Софи торопливо кивнула.
— И еще вот что запомни, Софи. То, что произошло с папой, не самое важное. Самое важное начинается только сейчас. И оно зависит от нас с тобой. Будь и дальше такой, как ты есть. Не увлекайся разными глупостями, как это часто бывает с девушками. Нам нужно сохранять ясную голову. — Он еще понизил голос. — Предстоит борьба, нелегкая борьба ради денег. Деньги у мамы будут, для нее я бы даже украсть не побоялся.
Снова Софи торопливо кивнула. Ей это было понятно. Другое ее сейчас беспокоило и казалось ей неизмеримо важнее. Она сказала негромко:
— Ты мне тоже должен кое-что обещать, Роджер. Обещай, что и ты ничего не будешь утаивать. Если, например, заболеешь или еще что.
Роджер поднялся на ноги.
— Об этом ты меня не проси, Софи. Мужчина — совсем другое дело… Но я обещаю в общем писать правду.
— Нет, Роджер, нет! Вдруг ты заболеешь, тяжело заболеешь, или тебе нечего будет есть, а ты совсем один. Вдруг с тобой что-нибудь случится вроде того, что случилось с папой. Если ты мне не дашь слова писать всю правду, я тебе тоже не дам. Нельзя требовать от человека мужества, лишая его возможности это мужество проявить.
Две воли скрестились.
— Ладно, — наконец сказал Роджер. — Обещаю. По рукам.
Софи посмотрела на него долгим взглядом, который запомнился ему на всю жизнь. «Взгляд Жанны, слушающей голоса» — так он потом любил говорить.

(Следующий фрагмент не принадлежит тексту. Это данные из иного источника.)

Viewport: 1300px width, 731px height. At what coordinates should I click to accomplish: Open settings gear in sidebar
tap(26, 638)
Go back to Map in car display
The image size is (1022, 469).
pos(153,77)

— Потому что — ты это знай, Роджер, — если тебе когда-нибудь что-то будет нужно, деньги или другое что, я сумею достать. Я все для тебя сумею.
— Знаю, Софи. Знаю. — Он сунул руку в карман и достал пятидолларовую бумажку. — Слушай, в тот вечер, когда отца увозили, он послал мне свои золотые часы. Вчера я их продал за сорок долларов мистеру Кэри. Тридцать отдал матери, пять оставил себе и пять отдаю тебе. Мне кажется, мама сейчас как-то далека от мыслей о деньгах. Покупками занимаешься ты, вот и спрячь эти пять долларов на черный день.